Evolución del crédito en pesos al sector privado (IIEP)

Sin embargo, “podrían alternativamente comprar dólares: aunque el tipo de cambio cayó en lo que va del año, la devaluación esperada (tanto en futuros de dólar como por el Relevamiento de Expectativas de Mercado) es similar a los rendimientos de las LECAPs, y el riesgo es asimétrico (la probabilidad de un salto devaluatorio es superior a la de una caída discreta de la cotización)”, advirtió el IIEP.

Si la demanda de divisas incrementara el precio del dólar, la baja de tasas podría tener un efecto favorable sobre los sectores transables, mejorando su competitividad. No obstante, esto haría efectivo el trade-off de la política monetaria, ya que también elevaría la inflación y consolidaría la ralentización del plan de estabilización.

Así, el informe advierte: “la relajación monetaria no se está transmitiendo, por ahora, a un aumento de la actividad, debido a la irregularidad en el crédito a familias. Una eventual expansión por mejora de la competitividad conllevaría a una mayor inflación, haciendo evidente el dilema de la política monetaria: desinflar o crecer”.

En este sentido, destacaron que la política de control de agregados monetarios disminuye la inflación, pero la falta de liquidez actúa como un ancla para el crecimiento de los sectores productivos.
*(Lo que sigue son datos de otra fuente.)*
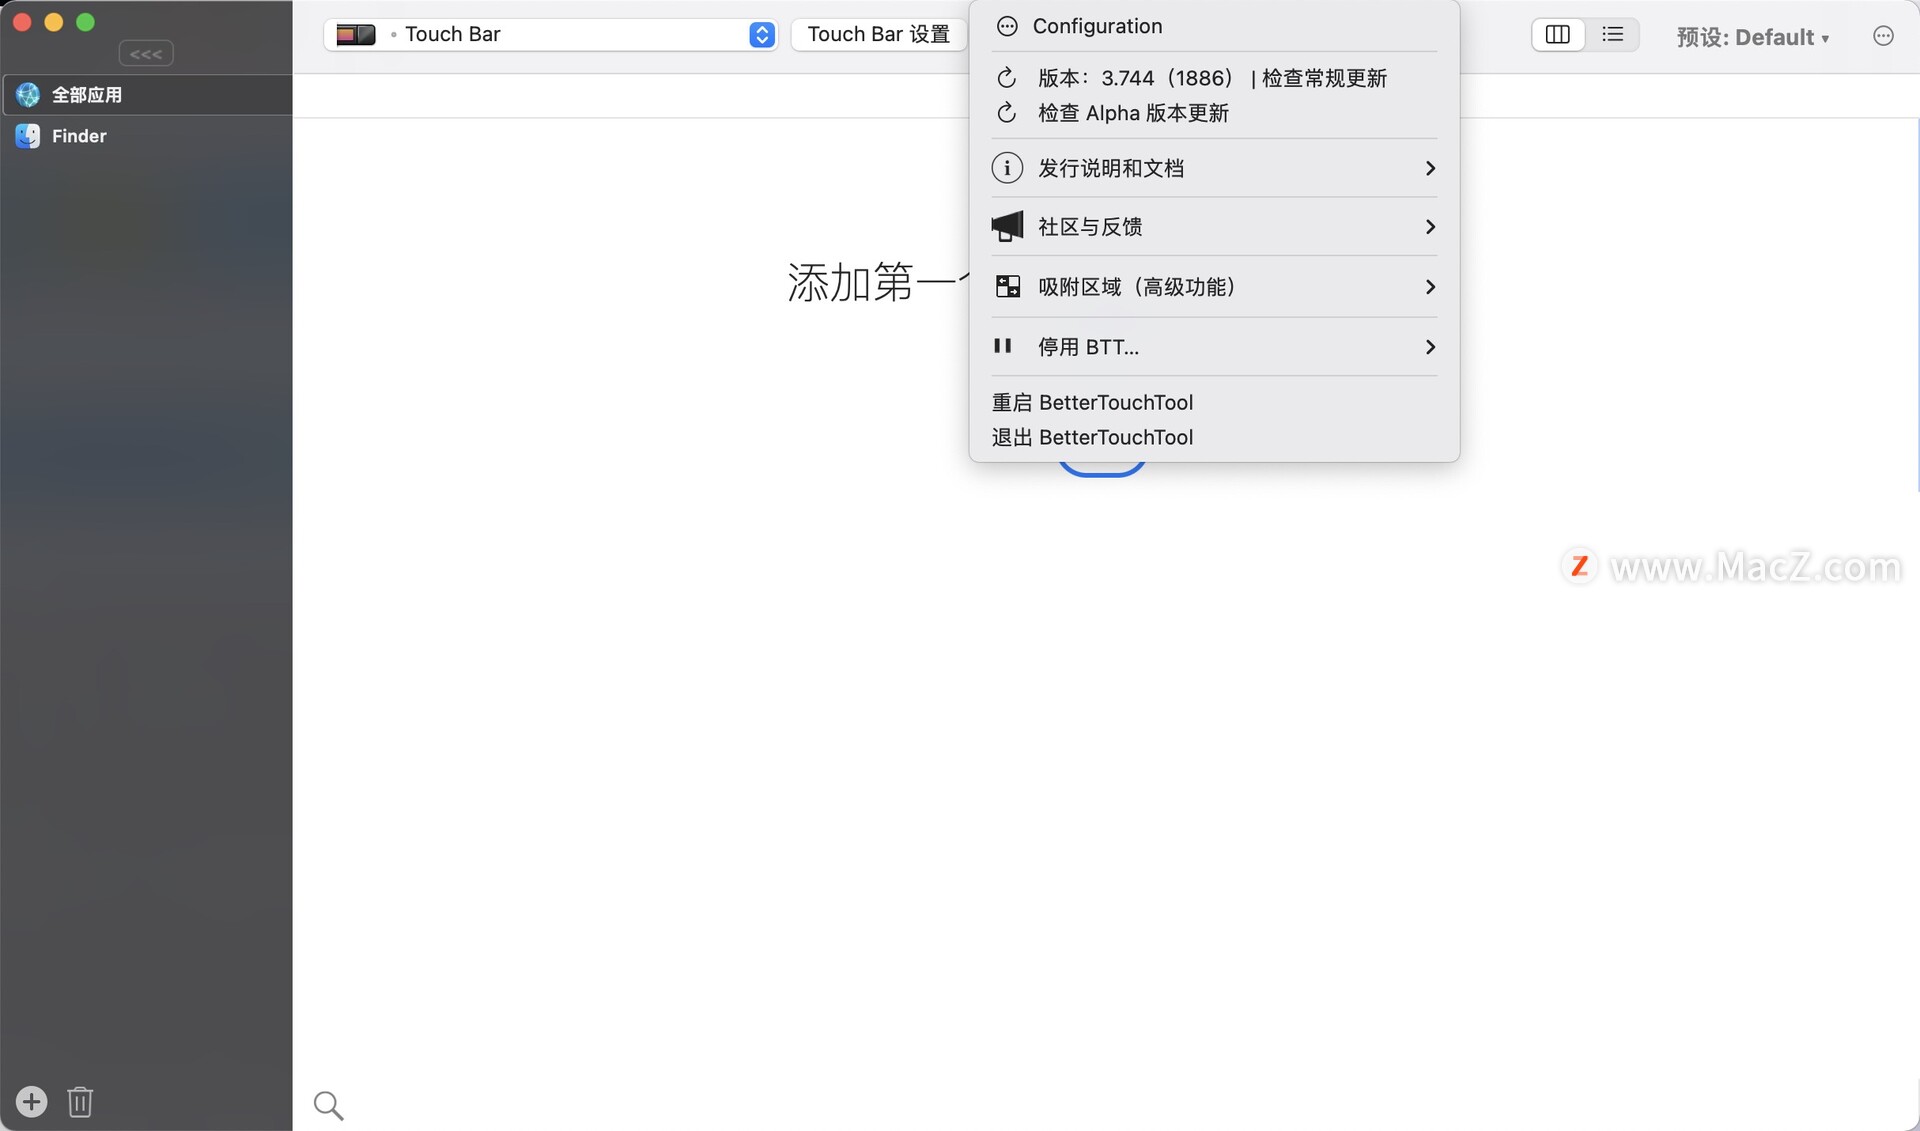Viewport: 1920px width, 1131px height.
Task: Switch to the column layout view
Action: click(x=1558, y=35)
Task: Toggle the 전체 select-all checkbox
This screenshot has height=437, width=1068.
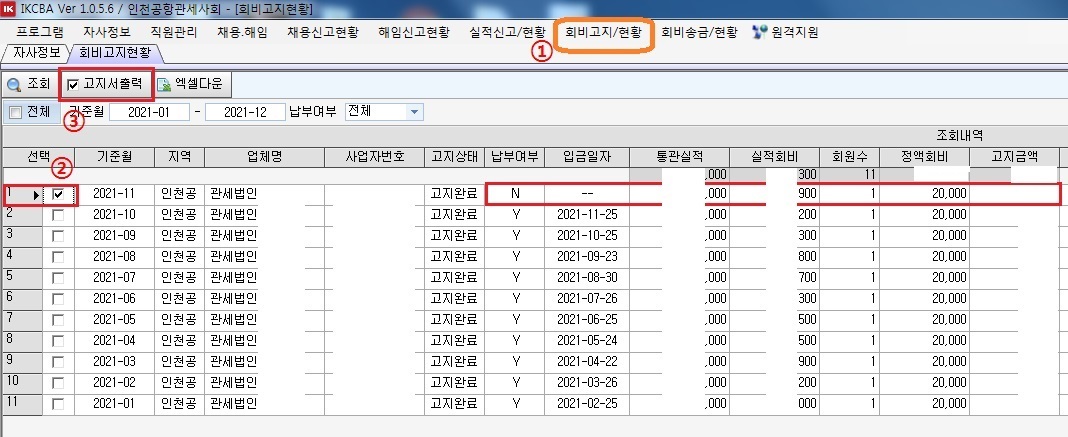Action: coord(15,112)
Minería e hidrocarburos “siguen liderando, pero el consumo interno no despega. Con salarios reales estancados y un tipo de cambio que no alienta la competitividad, el margen de maniobra es cada vez más estrecho”, explican en el IIEP.

“La desinflación es necesaria pero no suficiente para el crecimiento. Sin un canal de crédito eficiente y una mejora en los ingresos, la economía permanece en un equilibrio de bajo nivel”, agregan.

El inicio de 2026 muestra una economía débil y con evolución dispar. Si bien en marzo la industria y la construcción crecieron moderadamente, el panorama general es complejo, con una caída de la recaudación tributaria por noveno mes consecutivo y retrocesos en indicadores como el despacho de cemento y la producción automotriz.